Identifier attributes—very high-dimensional categorical attributes such as particular product ids or people's names—rarely are incorporated in statistical modeling. However, they can play an important role in relational modeling: it may be informative to have communicated with a particular set of people or to have purchased a particular set of products. A key limitation of existing relational modeling techniques is how they aggregate bags (multisets) of values from related entities. The aggregations used by existing methods are simple summaries of the distributions of features of related entities: e.g., MEAN, MODE, SUM, or COUNT. This paper's main contribution is the introduction of aggregation operators that capture more information about the value distributions, by storing meta-data about value distributions and referencing this meta-data when aggregating—for example by computing class-conditional distributional distances.

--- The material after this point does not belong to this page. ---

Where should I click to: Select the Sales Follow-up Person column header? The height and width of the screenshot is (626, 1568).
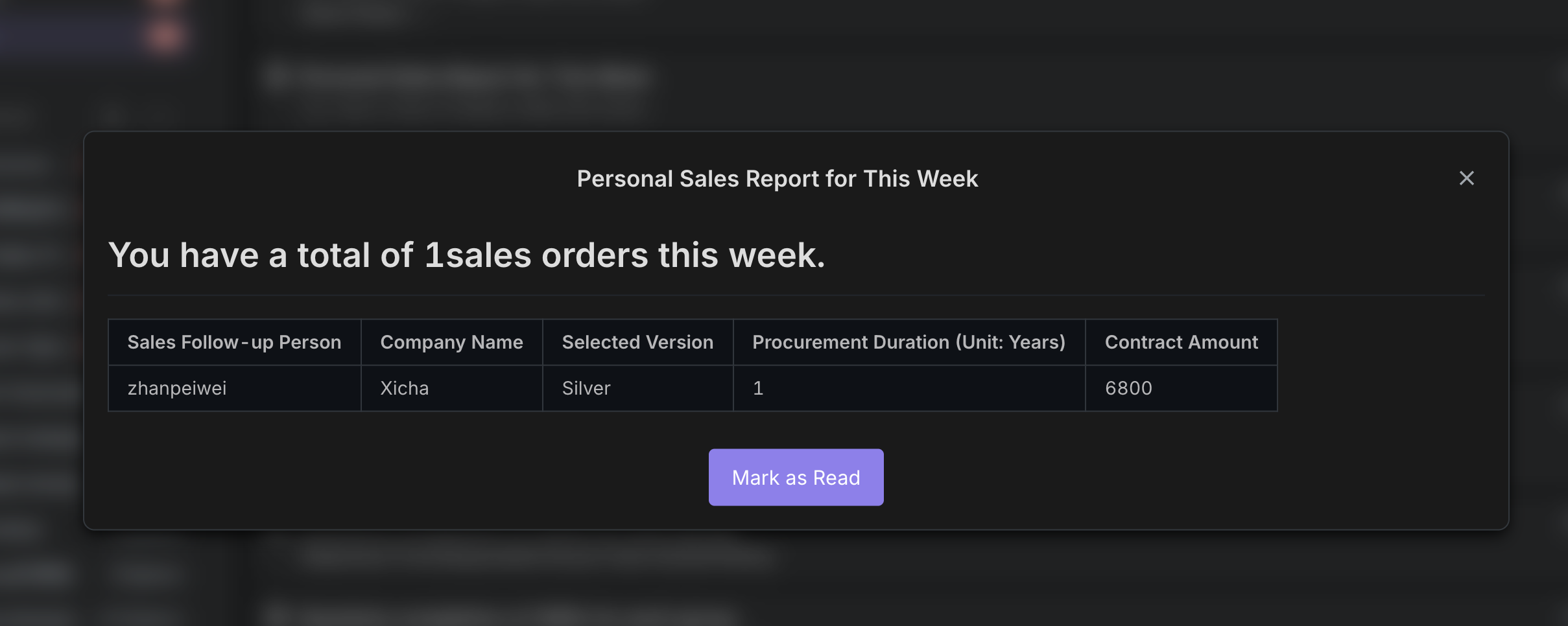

Such aggregations are particularly important for aggregating values from high-dimensional categorical attributes, for which the simple aggregates provide little information. In the first half of the paper we provide general guidelines for designing aggregation operators, introduce the new aggregators in the context of the relational learning system ACORA (Automated Construction of Relational Attributes), and provide theoretical justification. We also conjecture special properties of identifier attributes, e.g., they proxy for unobserved attributes and for information deeper in the relationship network. In the second half of the paper we provide extensive empirical evidence that the distribution-based aggregators indeed do facilitate modeling with high-dimensional categorical attributes, and in support of the aforementioned conjectures.

Keywords  identifiers - relational learning - aggregation - networks

Editors: Hendrik Blockeel, David Jensen and Stefan Kramer
An erratum to this article is available at http://dx.doi.org/10.1007/s10994-006-8633-8.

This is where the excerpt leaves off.